ALBANY, N.Y. (AP) -- Smoky restaurants and offices and even smoke-filled bars, buses and trains are mostly a historical image in New York as the state marks the 10th anniversary of its landmark indoor smoking ban, which advocates say saved thousands of lives while most of its opponents' worst fears blew away.
Few measures in Albany changed life in New York more.
The law relegated most smokers outdoors while relieving nonsmokers from facing secondhand smoke every day at work.
"The passage of New York State's Clean Indoor Air Act was a historic moment for public health," said Blair Horner, vice president of advocacy at the American Cancer Society Cancer Action Network. "In 2002, the average New York bar or restaurant was essentially a hotbox of deadly carcinogens. For hospitality workers clocking an eight-hour shift, this was an incredibly dangerous situation."
In the decade ending in 2009, smoking among New York adults declined from 22 percent to 17 percent. The share of smokers seeking to quit increased to 65 percent, from 54 percent, Horner said.
But before that, it cost jobs and businesses, said the Empire State Restaurant and Tavern Association, which sued the state over the ban on behalf of restaurant and bar owners who were "petrified by the law."
But not for long.
"People lost their jobs and lost their businesses," said association Executive Director Scott Wexler. "But in the long term, it did not have the impact the industry feared."
For 18 months after the law was enacted, business dropped off and bars and restaurants closed or cut jobs as smokers stayed home or went to private clubs and fraternal groups.
Wexler said restaurants saw a 3 to 4 percent loss of business, while bars saw an 18 percent decline and the association lost 20 percent of its membership. Today, few owners complain unless they are in direct competition with private clubs or bars without outdoor patios where smoking is allowed. Business returned quickly, but most operators didn't get the bump in business that anti-smokers predicted. Several operators did say new customers were attracted by the smoke-free environment.
"On the restaurant side of the business, our members are now saying the things the anti-smoking advocates said they would experience: It's nice going home not smelling of smoke, it's cheaper to keep the restaurant clean and they don't know how they worked in a smoking environment before," Wexler said.
Finding some shade in 90-degree heat, Donna Twitty puffed away outside air-conditioned comfort in Albany. But she didn't mind at all.
"It was an adjustment," said the 34-year-old two-pack-a-week smoker from New York City. "But I prefer to do it outdoors because other people shouldn't have to breathe in my smoke."

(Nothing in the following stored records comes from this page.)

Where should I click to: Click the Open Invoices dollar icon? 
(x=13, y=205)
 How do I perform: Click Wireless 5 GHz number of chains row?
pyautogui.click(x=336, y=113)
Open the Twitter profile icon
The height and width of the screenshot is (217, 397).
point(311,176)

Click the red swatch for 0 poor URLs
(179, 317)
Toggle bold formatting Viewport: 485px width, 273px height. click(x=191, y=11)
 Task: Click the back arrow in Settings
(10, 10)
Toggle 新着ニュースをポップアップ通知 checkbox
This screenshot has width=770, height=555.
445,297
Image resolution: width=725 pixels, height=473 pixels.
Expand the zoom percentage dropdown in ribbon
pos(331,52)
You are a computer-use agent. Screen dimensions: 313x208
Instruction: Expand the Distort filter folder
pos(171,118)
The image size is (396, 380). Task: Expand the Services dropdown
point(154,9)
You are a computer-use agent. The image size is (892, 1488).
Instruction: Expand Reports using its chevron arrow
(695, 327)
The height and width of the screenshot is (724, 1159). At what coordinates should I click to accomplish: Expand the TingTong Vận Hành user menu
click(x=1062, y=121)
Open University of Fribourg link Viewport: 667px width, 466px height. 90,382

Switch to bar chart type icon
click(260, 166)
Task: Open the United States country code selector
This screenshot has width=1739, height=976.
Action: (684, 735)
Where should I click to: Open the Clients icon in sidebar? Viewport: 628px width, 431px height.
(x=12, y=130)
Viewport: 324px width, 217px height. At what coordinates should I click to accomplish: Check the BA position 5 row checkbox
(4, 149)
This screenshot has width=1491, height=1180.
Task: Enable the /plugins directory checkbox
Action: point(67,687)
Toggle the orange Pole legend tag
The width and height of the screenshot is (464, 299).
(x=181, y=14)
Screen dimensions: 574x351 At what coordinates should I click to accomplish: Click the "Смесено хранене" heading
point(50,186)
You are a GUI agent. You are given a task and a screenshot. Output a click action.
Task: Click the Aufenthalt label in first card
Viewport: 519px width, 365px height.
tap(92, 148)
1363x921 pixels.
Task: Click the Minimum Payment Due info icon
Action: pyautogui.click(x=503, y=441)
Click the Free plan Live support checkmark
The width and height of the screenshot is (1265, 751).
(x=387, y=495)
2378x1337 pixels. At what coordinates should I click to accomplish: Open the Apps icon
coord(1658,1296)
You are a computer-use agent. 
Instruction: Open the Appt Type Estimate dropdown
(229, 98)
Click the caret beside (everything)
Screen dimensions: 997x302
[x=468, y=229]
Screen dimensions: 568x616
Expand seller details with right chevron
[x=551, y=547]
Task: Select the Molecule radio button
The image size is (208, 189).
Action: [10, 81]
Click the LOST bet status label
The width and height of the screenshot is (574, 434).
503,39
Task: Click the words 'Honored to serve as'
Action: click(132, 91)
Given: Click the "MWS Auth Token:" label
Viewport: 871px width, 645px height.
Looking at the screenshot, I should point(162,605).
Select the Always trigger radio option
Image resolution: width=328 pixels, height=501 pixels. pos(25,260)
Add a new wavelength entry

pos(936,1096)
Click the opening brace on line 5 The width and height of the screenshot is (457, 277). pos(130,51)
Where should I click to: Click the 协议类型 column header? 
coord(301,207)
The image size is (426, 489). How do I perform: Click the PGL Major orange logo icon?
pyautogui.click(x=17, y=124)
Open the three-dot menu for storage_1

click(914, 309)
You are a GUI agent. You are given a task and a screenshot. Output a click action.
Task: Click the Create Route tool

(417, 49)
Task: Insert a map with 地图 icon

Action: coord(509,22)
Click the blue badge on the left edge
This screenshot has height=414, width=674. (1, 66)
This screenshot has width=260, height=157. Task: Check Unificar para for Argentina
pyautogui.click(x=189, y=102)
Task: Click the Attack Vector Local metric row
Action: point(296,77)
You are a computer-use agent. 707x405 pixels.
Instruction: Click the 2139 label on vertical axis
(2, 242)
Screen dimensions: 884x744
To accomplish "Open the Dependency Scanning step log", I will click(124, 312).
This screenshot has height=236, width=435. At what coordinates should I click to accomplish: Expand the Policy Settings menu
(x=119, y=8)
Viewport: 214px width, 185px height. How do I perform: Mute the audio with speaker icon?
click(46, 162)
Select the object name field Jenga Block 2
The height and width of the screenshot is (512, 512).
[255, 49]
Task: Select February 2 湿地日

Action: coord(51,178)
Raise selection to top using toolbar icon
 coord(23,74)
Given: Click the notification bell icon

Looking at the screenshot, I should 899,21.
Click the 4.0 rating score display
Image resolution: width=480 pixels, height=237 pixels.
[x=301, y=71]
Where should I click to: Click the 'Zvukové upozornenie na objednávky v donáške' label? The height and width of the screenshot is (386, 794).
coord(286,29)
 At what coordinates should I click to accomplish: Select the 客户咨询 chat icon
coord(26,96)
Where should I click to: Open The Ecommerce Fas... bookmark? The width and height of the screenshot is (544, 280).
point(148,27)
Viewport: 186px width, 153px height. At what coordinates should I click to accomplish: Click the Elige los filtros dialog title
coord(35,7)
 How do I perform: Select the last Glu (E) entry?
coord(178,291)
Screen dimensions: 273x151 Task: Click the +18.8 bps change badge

But the perspective can still be pretty heated at the other end of the cigarette.
"The incursion into private lives over an informed legal lifestyle choice is nothing to celebrate," said Audrey Silk, founder of the national smokers' rights group Citizens Lobbying Against Smoker Harassment. "Questionable shady statistics over health and business are irrelevant."
She said the public hype by government and the media supporting the ban overstates the view and notes that many establishments have defied the ban.
The state Health Department is preparing updated data for release this week, when the indoor smoking ban and its $1,000 fines will be 10 years old on Wednesday.
A 2006 Health and Economic Impact of New York's clean Indoor Air Act found that by 2005, 80 percent of New Yorkers supported the law, including one-third to one-half of smokers. The Health Department cited academic studies that found no impact or a positive impact from indoor smoking bans.
The study's analysis of tax records showed no loss in business in the first two years. The department's survey found New Yorkers who went to bars and restaurants would be slightly more likely to visit more often because of the law.
There remains much to do, said Horner of the Cancer Society.
Currently, 25,000 adults in New York die each year from smoking and the Cancer Society projects that 389,000 kids now younger than 18 will die prematurely from smoking. He said efforts must be increased to keep young people from starting and noted that state funding for smoking cessation programs has been cut over the last four years.
"New York state won a battle against Big Tobacco on this front, but the war is far from over," Horner said.